■ **Short problem**
Change "Surge Protector" to "Power Strip" in the records, writing out everything from the line containing "Task: Click the" down to the line containing "pos(105,196)" with all else unchanged. Leave the pictures out of your answer.

■ **Exercise material**
----------------

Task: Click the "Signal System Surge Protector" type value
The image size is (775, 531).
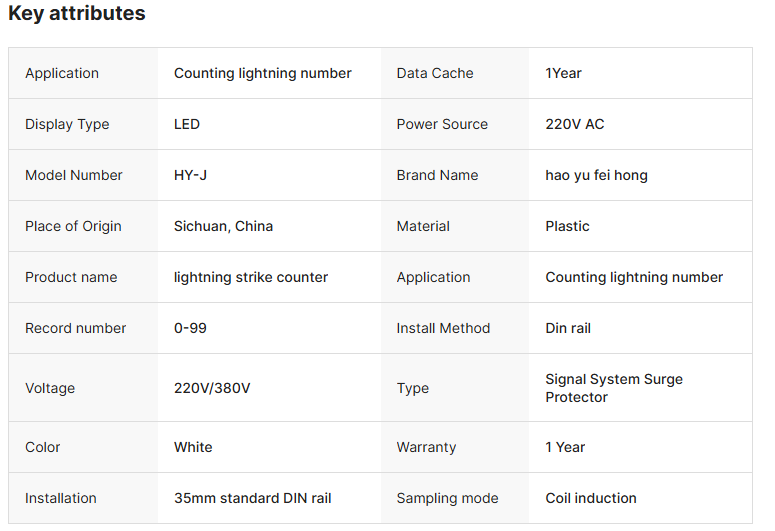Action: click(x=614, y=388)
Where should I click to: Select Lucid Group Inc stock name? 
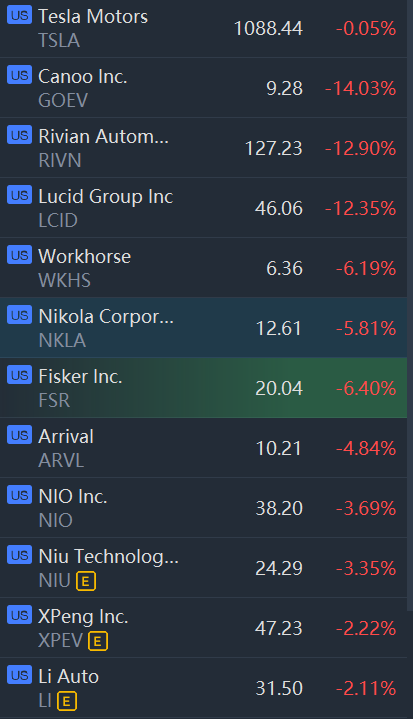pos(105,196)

----------------

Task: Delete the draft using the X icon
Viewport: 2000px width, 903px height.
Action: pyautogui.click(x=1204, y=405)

----------------

■ **The completed task**
Task: Click the "Signal System Power Strip" type value
The image size is (775, 531).
Action: click(x=614, y=388)
Where should I click to: Select Lucid Group Inc stock name? 
pos(105,196)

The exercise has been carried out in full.